Two stories in the news today, both about odious politicians, are somewhat connected. Detroit mayor Kwame Kilpatrick plead guilty to lying under oath to cover up an affair in a lawsuit settlement, leading to his resignation as mayor of Detroit and a four-month prison sentence.
Meanwhile, Sarah Palin, currently campaigning with John McCain in Michigan, continued her line about being like Barack Obama for leading people as a mayor of a small town, just as he was a community organizer, but that she had actual responsibilities. She seemed to imply that community organizers in large cities are no more than militant black people out to make trouble, while a mayor of a white suburban town can organize things and get legitimate results by virtue of elected office.
Kilpatrick's resignation as Motown's mayor seems to feed in to the idea that urban minority activists and political leaders who seek power are ineffective at best, corrupt at worst. Nowhere is this belief more potent than in Detroit's white working-class suburbs. Macomb County, Michigan is the home of the famous "Reagan Democrats," blue-collar workers who are registered Democrats but vote Republican in presidential elections. They are former Detroit residents who left the city after the 1967 riot and are known to fear the black residents they left behind.
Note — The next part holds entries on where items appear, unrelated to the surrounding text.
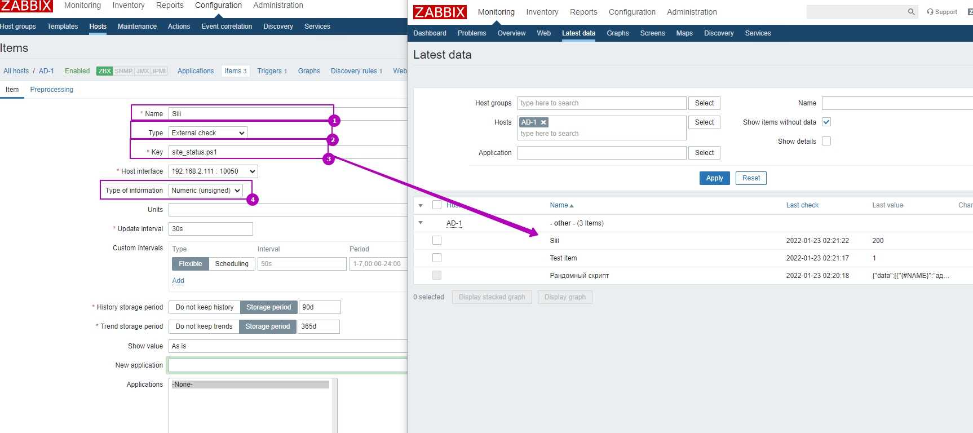Image resolution: width=973 pixels, height=433 pixels.
Task: Switch to the Preprocessing tab
Action: tap(51, 90)
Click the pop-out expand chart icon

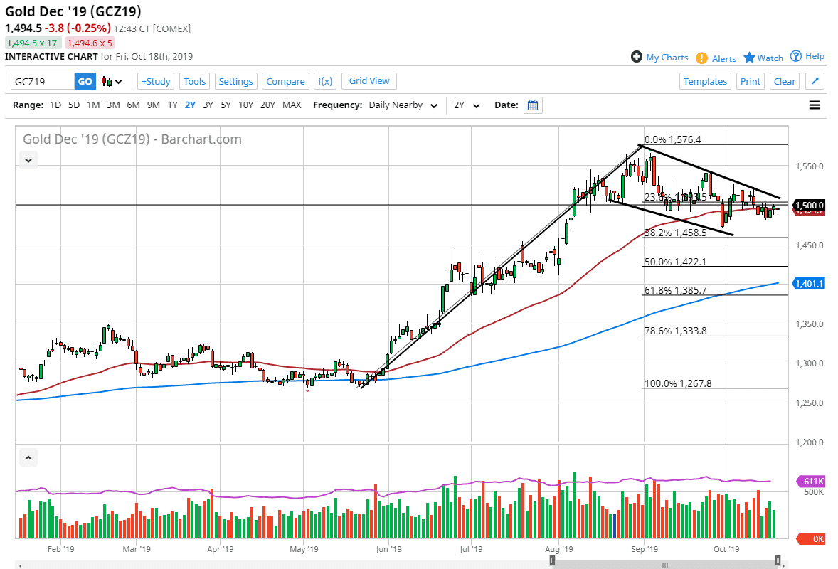coord(815,81)
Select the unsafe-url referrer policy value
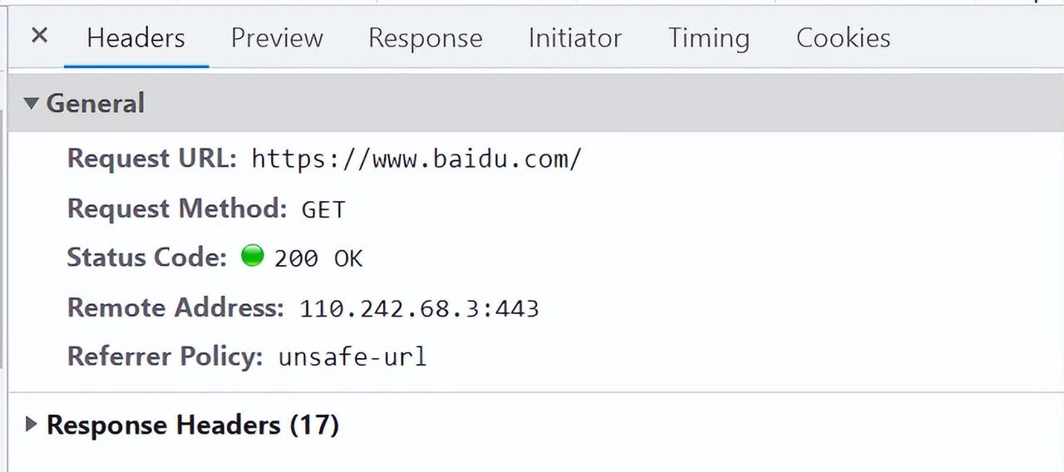 [352, 357]
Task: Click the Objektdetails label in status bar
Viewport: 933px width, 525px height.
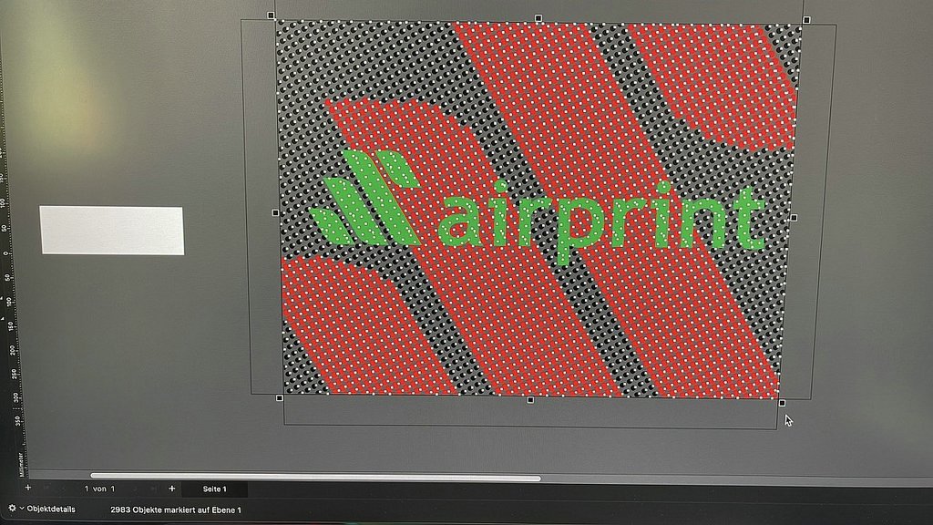Action: [53, 510]
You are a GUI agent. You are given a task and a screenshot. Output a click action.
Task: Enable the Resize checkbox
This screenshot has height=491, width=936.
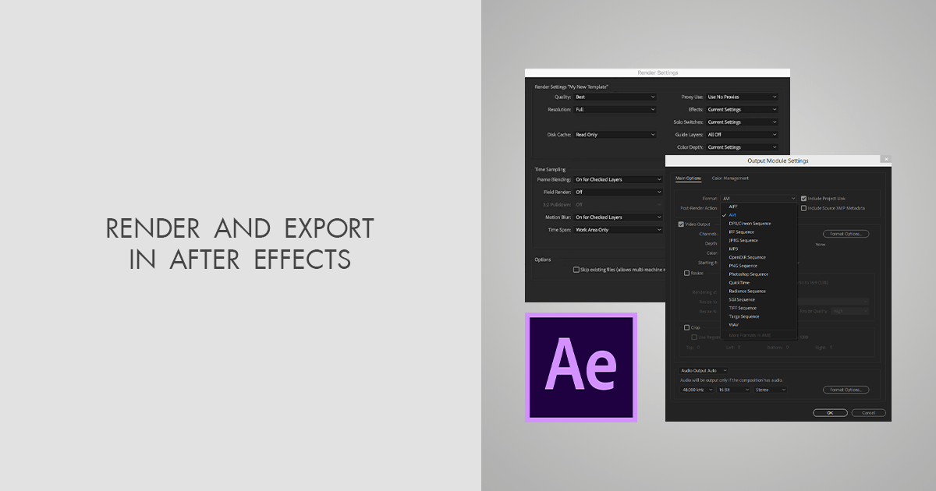(686, 273)
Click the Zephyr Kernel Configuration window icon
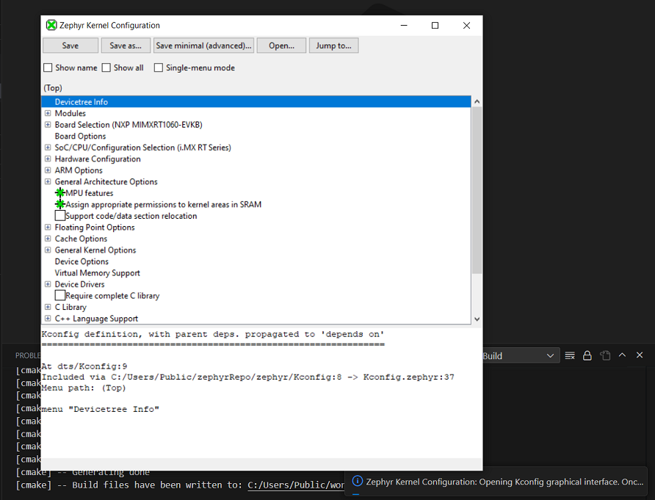The height and width of the screenshot is (500, 655). [50, 25]
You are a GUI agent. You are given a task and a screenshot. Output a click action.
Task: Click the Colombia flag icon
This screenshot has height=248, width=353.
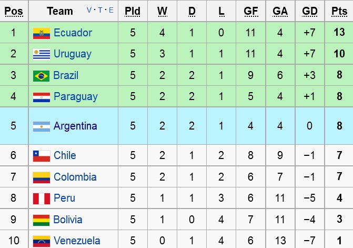(x=41, y=177)
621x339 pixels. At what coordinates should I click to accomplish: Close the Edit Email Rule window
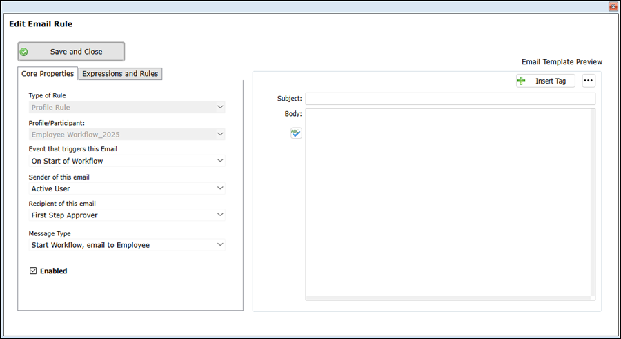click(613, 6)
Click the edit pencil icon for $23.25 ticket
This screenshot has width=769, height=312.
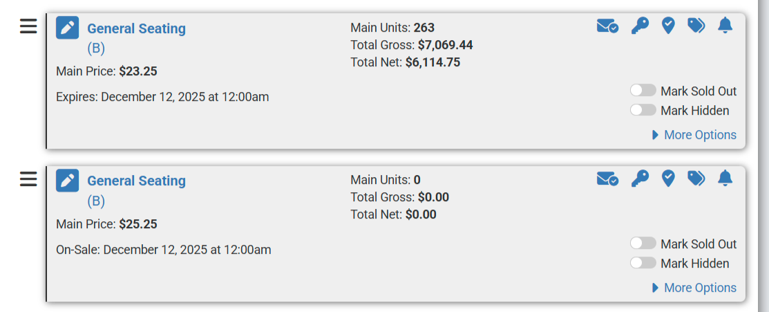[67, 28]
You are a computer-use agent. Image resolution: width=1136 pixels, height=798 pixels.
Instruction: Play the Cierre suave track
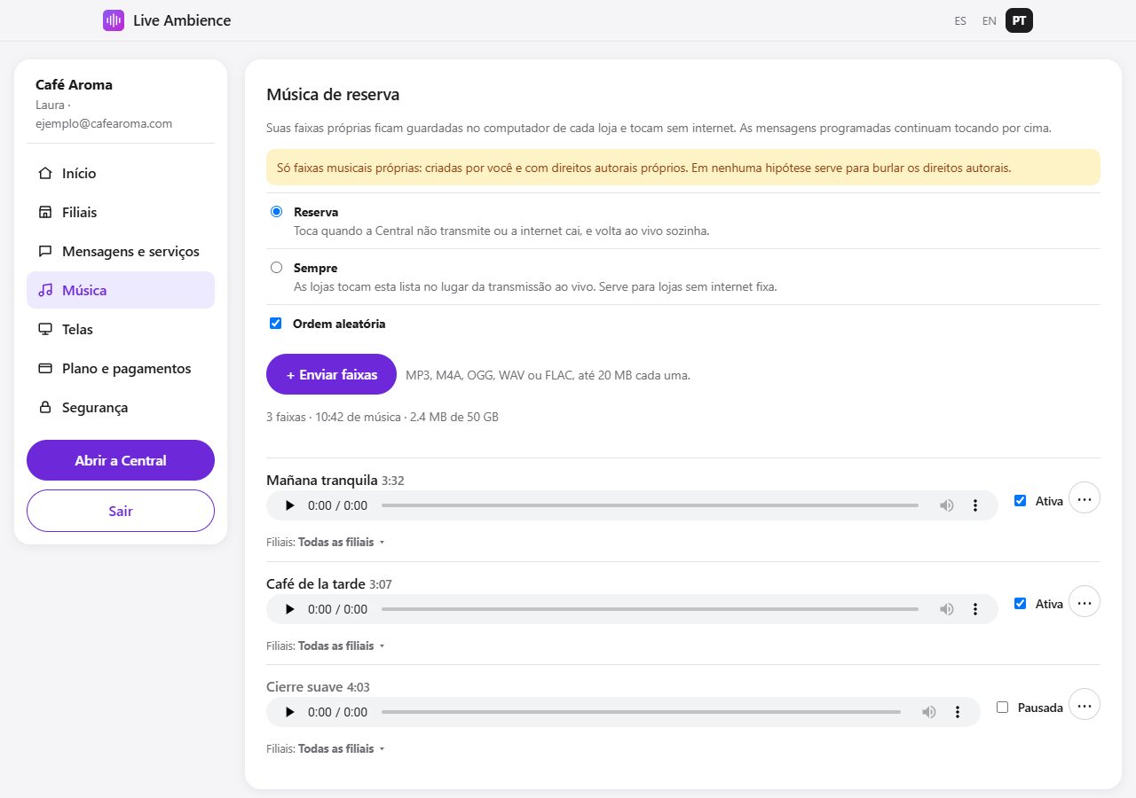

Moreover, they don't want to see their tax money go to help any inner-city minority populations. Republicans have stoked racial paranoia among the white working class and middle class for years, and Palin, coming from Alaska (one of the whitest states in the Union) seems to be living up to that tradition.
John McCain really wanted Joe Lieberman as his running mate, but the party wouldn't allow it. So much for being a maverick.
Even Kwame Kilpatrick was more rebellious than McCain has recently been.